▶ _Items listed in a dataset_

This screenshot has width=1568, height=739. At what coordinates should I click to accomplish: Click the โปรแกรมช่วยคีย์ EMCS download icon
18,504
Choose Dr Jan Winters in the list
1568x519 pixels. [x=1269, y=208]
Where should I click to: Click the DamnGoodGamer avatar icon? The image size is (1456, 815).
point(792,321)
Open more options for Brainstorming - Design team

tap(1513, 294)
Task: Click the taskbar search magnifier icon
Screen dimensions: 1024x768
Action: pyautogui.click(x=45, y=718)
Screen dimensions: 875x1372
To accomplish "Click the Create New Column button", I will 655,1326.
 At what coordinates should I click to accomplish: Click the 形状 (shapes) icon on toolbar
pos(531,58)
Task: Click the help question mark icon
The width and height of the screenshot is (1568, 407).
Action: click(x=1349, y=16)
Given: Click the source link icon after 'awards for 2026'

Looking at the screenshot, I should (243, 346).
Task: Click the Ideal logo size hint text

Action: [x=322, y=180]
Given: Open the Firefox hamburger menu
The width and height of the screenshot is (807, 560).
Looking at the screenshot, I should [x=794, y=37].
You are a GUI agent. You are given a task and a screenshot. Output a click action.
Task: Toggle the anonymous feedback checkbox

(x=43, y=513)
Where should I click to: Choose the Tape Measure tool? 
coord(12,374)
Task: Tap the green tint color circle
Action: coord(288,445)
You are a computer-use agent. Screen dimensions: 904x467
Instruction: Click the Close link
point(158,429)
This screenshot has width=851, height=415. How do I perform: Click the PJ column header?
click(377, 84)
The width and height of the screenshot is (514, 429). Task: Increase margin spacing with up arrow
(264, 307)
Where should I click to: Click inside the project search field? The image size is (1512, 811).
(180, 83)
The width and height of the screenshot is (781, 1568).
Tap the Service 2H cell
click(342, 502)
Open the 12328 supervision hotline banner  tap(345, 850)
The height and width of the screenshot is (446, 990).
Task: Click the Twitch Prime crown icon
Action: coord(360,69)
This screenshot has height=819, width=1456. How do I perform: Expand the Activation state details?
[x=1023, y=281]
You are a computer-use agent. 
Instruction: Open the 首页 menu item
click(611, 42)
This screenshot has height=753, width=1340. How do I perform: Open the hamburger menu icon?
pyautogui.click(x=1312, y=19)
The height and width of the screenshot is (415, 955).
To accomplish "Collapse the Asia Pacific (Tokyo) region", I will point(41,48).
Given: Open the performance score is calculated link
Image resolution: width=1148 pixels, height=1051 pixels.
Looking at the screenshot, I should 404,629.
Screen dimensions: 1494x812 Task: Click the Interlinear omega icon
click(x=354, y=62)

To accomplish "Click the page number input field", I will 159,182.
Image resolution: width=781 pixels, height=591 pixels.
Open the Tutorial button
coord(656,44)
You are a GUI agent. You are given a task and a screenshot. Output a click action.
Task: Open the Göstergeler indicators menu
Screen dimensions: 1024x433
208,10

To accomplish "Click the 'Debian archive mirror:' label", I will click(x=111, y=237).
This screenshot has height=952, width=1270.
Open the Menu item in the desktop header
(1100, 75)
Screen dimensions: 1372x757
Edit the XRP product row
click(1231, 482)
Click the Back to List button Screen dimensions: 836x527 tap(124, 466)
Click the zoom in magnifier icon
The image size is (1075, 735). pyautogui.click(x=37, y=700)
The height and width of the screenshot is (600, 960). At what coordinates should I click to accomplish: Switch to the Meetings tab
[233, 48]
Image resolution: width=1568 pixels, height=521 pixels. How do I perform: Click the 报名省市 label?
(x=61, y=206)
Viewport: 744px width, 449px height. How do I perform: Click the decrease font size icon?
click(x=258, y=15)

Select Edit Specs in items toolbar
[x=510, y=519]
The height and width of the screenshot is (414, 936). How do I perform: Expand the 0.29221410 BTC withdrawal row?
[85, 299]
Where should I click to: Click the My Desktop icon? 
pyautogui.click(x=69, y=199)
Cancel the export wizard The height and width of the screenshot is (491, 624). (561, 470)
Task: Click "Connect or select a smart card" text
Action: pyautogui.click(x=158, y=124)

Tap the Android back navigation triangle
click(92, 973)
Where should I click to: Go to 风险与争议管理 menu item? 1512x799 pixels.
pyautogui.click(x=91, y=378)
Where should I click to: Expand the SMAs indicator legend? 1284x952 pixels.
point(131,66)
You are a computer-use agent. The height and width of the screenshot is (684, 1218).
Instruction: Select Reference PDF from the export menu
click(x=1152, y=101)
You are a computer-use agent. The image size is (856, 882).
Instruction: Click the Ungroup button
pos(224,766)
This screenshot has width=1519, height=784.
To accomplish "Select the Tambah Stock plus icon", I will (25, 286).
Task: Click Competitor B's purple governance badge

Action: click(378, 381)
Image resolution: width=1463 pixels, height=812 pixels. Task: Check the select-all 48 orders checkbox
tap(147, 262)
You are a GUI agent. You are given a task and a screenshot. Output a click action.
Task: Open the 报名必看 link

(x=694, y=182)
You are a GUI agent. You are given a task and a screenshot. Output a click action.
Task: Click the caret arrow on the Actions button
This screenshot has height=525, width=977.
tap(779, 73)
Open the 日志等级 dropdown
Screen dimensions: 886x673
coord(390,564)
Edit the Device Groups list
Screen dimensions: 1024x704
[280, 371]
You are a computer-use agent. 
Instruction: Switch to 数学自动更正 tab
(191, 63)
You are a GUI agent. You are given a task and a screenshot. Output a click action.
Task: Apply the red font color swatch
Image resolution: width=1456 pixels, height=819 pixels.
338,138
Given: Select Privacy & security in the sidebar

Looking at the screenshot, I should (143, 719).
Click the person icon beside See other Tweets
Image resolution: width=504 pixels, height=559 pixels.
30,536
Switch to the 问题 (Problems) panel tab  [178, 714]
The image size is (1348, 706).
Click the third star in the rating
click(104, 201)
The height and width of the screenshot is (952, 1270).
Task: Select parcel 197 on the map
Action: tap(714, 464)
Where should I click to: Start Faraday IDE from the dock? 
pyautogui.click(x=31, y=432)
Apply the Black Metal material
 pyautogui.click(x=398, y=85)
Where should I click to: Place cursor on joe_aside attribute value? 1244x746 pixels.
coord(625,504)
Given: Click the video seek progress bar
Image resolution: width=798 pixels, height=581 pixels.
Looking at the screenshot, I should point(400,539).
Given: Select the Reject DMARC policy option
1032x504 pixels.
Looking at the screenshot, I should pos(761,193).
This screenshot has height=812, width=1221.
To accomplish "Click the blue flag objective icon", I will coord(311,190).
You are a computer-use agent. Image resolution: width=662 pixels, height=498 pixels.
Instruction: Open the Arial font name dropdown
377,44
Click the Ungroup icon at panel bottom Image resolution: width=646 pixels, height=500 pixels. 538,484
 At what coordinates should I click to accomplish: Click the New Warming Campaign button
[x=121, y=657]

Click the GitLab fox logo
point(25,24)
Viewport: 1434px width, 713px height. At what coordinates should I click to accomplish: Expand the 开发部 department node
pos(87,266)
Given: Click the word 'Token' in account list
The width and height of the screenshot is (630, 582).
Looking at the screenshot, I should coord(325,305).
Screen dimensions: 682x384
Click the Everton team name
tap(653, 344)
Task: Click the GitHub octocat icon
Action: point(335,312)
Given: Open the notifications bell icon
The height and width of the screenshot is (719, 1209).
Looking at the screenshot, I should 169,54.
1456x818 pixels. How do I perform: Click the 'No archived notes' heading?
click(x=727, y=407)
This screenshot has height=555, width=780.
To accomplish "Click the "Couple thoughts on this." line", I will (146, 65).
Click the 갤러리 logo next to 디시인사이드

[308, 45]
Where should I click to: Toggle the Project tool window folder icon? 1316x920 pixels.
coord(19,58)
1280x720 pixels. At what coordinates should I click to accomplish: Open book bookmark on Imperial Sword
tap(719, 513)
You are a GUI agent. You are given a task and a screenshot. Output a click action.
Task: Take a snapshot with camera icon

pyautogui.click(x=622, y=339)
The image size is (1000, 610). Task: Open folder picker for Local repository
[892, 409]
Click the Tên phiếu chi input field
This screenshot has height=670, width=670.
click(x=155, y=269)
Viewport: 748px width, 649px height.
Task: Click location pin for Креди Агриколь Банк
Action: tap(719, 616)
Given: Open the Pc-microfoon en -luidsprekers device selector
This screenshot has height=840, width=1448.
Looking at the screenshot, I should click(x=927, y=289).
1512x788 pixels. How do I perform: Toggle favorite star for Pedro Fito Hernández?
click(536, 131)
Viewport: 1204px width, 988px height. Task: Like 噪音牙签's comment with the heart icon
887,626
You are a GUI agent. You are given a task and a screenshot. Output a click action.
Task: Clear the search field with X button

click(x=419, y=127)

▶ _Exercise requirements_
Arrange the rows as a JSON list of strings, one string per line and no blank lines. Begin at the line that contains "Viewport: 744px width, 449px" and stop after the line that contains "pyautogui.click(x=91, y=378)".

▶ _Task output_
[
  "Viewport: 744px width, 449px height. How do I perform: Click the decrease font size icon?",
  "click(x=258, y=15)",
  "Select Edit Specs in items toolbar",
  "[x=510, y=519]",
  "The height and width of the screenshot is (414, 936). How do I perform: Expand the 0.29221410 BTC withdrawal row?",
  "[85, 299]",
  "Where should I click to: Click the My Desktop icon? ",
  "pyautogui.click(x=69, y=199)",
  "Cancel the export wizard The height and width of the screenshot is (491, 624). (561, 470)",
  "Task: Click \"Connect or select a smart card\" text",
  "Action: pyautogui.click(x=158, y=124)",
  "Tap the Android back navigation triangle",
  "click(92, 973)",
  "Where should I click to: Go to 风险与争议管理 menu item? 1512x799 pixels.",
  "pyautogui.click(x=91, y=378)"
]